◆ EXERCISE DETAILS:
All lines from the one containing "Why Climb Mountains? (423, 2298)" through the end of the data below are to be transcribed exactly. Leave out the rest.

◆ SOURCE INFORMATION:
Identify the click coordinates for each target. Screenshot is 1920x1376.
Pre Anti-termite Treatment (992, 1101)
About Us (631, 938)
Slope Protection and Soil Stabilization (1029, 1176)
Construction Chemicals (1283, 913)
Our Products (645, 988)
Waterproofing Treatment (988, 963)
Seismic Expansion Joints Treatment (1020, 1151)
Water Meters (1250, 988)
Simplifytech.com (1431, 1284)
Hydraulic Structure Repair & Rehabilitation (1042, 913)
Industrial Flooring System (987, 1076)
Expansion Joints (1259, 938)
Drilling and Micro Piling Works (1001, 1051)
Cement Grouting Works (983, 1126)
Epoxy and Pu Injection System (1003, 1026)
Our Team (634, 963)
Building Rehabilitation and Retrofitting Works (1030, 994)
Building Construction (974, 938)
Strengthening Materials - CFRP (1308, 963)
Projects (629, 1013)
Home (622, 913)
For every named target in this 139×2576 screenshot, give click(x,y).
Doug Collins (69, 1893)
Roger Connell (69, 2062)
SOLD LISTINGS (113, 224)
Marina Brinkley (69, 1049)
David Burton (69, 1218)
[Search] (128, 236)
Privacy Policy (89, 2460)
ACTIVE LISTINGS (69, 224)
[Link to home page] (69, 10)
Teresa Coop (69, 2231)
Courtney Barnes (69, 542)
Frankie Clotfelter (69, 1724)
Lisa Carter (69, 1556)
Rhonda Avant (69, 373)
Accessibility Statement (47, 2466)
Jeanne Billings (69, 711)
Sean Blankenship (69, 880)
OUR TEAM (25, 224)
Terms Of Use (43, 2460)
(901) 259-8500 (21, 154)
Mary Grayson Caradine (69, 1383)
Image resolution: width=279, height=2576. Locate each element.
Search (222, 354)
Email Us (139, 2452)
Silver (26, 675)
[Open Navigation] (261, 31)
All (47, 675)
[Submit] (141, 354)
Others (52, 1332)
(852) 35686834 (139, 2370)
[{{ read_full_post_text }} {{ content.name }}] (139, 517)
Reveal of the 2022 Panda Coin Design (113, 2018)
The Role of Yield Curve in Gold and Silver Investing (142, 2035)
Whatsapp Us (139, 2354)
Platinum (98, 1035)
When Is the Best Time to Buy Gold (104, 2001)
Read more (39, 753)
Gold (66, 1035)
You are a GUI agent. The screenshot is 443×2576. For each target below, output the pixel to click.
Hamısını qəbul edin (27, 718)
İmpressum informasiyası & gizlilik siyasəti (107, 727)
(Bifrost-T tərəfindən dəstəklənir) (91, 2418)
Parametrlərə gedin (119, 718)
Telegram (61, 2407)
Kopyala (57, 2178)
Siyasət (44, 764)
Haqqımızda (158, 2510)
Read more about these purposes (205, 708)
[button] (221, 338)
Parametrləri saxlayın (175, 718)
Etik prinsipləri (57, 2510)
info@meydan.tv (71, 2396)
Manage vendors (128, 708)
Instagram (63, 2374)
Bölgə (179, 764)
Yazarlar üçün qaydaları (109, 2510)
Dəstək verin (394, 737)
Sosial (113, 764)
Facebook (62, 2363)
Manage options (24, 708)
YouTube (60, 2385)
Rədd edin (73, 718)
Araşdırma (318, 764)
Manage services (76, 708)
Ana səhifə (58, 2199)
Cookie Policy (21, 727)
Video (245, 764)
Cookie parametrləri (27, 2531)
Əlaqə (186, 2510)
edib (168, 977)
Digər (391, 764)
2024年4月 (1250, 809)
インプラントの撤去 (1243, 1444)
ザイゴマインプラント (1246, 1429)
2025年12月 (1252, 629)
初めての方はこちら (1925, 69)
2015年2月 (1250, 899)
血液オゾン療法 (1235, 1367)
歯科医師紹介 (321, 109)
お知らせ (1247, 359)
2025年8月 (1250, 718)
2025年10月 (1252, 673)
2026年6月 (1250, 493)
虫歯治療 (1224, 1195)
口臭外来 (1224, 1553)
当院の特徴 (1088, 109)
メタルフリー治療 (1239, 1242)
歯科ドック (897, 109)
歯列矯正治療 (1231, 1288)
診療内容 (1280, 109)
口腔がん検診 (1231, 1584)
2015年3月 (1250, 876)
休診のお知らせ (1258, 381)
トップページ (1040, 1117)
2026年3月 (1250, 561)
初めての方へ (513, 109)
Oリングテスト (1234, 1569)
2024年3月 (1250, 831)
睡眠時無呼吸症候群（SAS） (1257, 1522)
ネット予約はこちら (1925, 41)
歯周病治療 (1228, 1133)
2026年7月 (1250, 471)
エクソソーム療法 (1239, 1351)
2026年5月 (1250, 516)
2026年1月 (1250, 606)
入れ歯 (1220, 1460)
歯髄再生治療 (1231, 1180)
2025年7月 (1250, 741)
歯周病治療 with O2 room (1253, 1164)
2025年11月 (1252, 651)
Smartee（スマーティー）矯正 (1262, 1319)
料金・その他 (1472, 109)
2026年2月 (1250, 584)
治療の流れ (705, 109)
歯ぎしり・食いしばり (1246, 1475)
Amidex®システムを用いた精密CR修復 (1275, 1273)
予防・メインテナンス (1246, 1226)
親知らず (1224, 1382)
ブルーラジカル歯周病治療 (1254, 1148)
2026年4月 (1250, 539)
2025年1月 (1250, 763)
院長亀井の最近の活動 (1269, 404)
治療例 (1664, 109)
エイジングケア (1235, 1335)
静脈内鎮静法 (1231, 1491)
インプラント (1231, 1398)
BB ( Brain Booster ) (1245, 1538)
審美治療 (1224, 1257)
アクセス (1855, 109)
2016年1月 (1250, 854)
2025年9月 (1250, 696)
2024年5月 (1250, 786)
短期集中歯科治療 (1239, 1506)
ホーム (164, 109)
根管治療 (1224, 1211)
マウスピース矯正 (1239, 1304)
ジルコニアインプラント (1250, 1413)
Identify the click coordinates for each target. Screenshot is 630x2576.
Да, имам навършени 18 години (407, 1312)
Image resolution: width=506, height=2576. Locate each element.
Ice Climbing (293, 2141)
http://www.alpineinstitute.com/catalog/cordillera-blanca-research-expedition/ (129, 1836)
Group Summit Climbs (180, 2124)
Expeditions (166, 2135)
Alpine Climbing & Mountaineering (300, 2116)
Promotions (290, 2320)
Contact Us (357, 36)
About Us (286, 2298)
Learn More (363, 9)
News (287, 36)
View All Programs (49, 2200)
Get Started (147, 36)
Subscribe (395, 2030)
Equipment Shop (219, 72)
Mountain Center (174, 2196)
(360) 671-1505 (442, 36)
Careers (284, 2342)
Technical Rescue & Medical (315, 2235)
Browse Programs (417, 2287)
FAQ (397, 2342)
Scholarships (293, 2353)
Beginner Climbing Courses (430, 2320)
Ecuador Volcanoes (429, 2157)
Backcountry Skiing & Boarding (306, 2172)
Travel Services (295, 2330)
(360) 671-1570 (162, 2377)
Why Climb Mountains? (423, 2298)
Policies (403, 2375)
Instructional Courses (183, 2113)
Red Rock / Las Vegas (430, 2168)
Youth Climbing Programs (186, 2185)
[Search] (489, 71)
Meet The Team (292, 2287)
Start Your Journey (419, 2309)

◆ EXERCISE ANSWER:
Why Climb Mountains? (423, 2298)
Policies (403, 2375)
Instructional Courses (183, 2113)
Red Rock / Las Vegas (430, 2168)
Youth Climbing Programs (186, 2185)
[Search] (489, 71)
Meet The Team (292, 2287)
Start Your Journey (419, 2309)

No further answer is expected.